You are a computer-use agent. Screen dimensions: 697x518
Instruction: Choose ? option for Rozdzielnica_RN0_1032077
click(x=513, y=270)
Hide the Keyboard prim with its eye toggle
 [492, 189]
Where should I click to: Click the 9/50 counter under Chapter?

————————

Beginning with the line that contains "Instruction: Choose ?", restate word for word each line through the last one in the data, and write nothing more.

__Your solution__:
Instruction: Choose ? option for Rozdzielnica_RN0_1032077
click(x=513, y=270)
Hide the Keyboard prim with its eye toggle
 [492, 189]
Where should I click to: Click the 9/50 counter under Chapter?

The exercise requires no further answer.